**TRECHO:**
::::::

Há dois meses, falando a estudantes em Stanford, Mark Zuckerberg desabafou que, se voltasse no tempo para recomeçar o Facebook, ficaria em Boston, longe do Vale do Silício, dos fundos de “venture capital” e da “cultura de curto prazo”. Ele tem um problema: a abertura de capital do Facebook se aproxima e a rede social dá sinais de, nos EUA, ter batido no teto.
As visitas cresceram 10% de outubro de 2010 ao mesmo mês de 2011, segundo a comScore, contra 56% de aumento no ano anterior.
Já se fala em “saturação social”, como publicou o “New York Times”. Segundo depoimento de David Carr, repórter e colunista da área cultural do “NYT”, 2011 foi o primeiro ano em que ele viu sua produtividade cair por causa de seu consumo de mídia. E, para 2012, Carr diz estar diante da escolha entre cortar passeios de bicicleta ou “alguns desses hábitos digitais que estão me comendo vivo”.
Nas três primeiras semanas, nada. “Meu Twitter ainda está me comendo vivo, embora eu tenha tido certo sucesso em desligá-lo por um tempo”, diz ele à Folha. “Na maior parte do tempo, porém, é como ter um cão amigável que quer ser sempre acariciado, levado para passear. Em outras palavras, continua me deixando louco.”
Menos interação
Pouco a pouco, os americanos, bem como os europeus, restringem a interação on-line e se tornam “espectadores”, segundo o relatório Adoção de Mídia Social em 2011, da Forrester Research. Só um terço dos americanos e europeus atualiza seus perfis em redes sociais, Twitter inclusive, toda semana.
Já nos emergentes, Brasil entre eles, dois terços dos internautas atualizam seus perfis semanalmente. Nos centros urbanos, três quartos.
O relatório visa ajudar em estratégias de negócios, alertando que “essas tendências apresentam um desafio para o Facebook, conforme se aproxima de seu IPO [oferta pública de ações]”.
Aos estrategistas de marketing, Gina Sverdlov, da Forrester, escreve: “Se você tem como alvo usuários nos mercados ocidentais, priorize dar a eles conteúdo que possam simplesmente ler ou ver. Não espere muita interação dos consumidores ocidentais”.
“Slow” tudo
A reação vai além das redes sociais. No final do ano, a revista “Travel + Leisure” publicou uma edição sobre “o futuro das viagens”, ouvindo futuristas e proclamando que “o maior luxo do século 21 será escapar da rede” em “black hole resorts”, refúgios buracos negros, com “total ausência de internet -até as paredes serão impenetráveis ao acesso sem fio”.

::::::

**DADOS PARA PROCESSAR:**
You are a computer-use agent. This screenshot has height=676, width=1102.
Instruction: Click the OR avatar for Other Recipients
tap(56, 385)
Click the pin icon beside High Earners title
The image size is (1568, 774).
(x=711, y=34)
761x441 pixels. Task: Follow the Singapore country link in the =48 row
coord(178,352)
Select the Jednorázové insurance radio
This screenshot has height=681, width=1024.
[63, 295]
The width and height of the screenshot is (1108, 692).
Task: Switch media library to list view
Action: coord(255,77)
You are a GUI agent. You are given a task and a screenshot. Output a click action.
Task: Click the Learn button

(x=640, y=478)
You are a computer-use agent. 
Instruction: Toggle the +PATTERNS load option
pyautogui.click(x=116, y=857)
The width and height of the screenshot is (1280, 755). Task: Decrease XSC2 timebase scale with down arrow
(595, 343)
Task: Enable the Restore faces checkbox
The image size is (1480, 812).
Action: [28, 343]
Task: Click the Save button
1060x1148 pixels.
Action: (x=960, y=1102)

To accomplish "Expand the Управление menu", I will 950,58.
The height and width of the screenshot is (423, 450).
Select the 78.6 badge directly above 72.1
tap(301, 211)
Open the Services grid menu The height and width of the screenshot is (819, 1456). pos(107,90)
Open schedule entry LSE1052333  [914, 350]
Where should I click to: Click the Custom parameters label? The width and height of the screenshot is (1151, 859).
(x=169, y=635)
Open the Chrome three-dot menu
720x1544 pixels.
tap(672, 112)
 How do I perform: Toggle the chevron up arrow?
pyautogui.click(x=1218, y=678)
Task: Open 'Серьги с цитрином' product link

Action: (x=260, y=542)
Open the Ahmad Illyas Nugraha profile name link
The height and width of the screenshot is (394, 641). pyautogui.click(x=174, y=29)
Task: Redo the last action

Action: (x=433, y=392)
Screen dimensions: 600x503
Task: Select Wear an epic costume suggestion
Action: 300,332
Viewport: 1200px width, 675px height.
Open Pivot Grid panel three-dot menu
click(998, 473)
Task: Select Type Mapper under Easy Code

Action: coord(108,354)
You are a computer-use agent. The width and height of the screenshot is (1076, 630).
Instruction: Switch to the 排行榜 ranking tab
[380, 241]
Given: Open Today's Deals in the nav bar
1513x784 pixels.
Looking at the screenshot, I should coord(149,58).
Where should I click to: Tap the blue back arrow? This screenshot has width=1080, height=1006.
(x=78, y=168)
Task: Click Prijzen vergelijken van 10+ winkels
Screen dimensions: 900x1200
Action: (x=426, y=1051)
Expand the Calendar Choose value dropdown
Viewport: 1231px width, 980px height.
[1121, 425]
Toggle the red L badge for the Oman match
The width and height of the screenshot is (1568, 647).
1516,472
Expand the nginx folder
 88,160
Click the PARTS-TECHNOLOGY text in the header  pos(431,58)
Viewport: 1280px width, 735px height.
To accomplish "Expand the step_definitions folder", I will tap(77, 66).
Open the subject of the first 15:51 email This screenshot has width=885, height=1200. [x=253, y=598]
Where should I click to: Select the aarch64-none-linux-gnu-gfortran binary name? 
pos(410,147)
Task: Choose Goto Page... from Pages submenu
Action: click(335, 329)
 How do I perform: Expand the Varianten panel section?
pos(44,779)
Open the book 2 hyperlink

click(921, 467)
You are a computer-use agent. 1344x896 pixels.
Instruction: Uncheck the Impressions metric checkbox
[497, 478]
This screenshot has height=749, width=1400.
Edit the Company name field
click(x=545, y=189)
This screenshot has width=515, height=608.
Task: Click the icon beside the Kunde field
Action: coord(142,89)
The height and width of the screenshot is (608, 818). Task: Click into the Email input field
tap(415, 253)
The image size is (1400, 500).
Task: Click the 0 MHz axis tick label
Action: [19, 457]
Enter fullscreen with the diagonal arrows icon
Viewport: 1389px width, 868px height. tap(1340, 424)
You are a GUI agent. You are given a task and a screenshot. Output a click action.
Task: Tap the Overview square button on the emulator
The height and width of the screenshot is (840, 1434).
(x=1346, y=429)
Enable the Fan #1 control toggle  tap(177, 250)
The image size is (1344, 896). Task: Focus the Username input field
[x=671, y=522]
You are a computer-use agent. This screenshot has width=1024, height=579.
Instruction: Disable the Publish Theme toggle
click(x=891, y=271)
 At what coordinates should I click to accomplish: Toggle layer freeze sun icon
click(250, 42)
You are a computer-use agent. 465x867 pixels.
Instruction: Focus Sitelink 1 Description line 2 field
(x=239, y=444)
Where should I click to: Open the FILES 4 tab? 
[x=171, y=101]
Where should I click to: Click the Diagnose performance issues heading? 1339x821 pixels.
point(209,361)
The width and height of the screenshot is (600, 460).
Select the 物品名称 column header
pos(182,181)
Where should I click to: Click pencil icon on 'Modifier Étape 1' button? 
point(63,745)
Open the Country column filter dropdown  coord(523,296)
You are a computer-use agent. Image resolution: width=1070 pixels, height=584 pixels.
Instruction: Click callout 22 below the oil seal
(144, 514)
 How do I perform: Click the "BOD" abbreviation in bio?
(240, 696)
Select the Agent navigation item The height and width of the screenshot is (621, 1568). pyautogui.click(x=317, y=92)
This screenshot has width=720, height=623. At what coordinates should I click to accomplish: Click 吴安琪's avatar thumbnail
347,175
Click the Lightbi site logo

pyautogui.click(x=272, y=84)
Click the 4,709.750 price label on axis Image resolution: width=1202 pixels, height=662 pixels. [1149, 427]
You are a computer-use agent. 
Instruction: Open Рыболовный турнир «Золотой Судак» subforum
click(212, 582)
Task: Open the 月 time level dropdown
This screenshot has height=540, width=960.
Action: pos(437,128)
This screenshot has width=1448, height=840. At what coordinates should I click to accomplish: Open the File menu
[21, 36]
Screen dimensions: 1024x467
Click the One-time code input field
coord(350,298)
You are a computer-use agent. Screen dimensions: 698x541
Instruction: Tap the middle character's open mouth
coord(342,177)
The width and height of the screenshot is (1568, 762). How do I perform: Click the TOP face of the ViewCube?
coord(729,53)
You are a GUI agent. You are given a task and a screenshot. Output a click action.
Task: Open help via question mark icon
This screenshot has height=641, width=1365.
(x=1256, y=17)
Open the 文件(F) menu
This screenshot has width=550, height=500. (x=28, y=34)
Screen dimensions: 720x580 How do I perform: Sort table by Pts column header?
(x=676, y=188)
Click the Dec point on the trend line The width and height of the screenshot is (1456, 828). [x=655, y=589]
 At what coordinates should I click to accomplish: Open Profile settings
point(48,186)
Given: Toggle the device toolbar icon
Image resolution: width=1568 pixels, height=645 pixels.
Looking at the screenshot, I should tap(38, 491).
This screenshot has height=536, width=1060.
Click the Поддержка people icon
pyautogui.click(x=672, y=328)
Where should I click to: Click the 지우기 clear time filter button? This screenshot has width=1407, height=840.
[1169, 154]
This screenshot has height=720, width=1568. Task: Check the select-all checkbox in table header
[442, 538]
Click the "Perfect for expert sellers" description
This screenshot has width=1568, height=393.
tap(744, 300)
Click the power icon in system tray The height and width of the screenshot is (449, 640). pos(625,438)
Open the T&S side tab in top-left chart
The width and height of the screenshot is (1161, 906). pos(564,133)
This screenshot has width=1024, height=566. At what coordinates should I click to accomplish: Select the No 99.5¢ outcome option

::::::

**INSTRUÇÕES DAS TAREFAS:**
1. Responda sobre o texto a respeito das redes sociais:
(a) Segundo a comScore, quanto cresceram as visitas de outubro de 2010 ao mesmo mês de 2011?
(b) De acordo com a Forrester Research, que parcela dos americanos e europeus atualiza seus perfis em redes sociais toda semana?
(c) Qual revista publicou uma edição sobre "o futuro das viagens"?
2. Reúna todas as linhas dos registros que contêm a palavra "panel". Leve em conta a diferença entre maiúsculas e minúsculas.

**TAREFAS RESOLVIDAS:**
1.
(a) 10%.
(b) Só um terço.
(c) A revista "Travel + Leisure".

2.
Open Pivot Grid panel three-dot menu
 How do I perform: Expand the Varianten panel section?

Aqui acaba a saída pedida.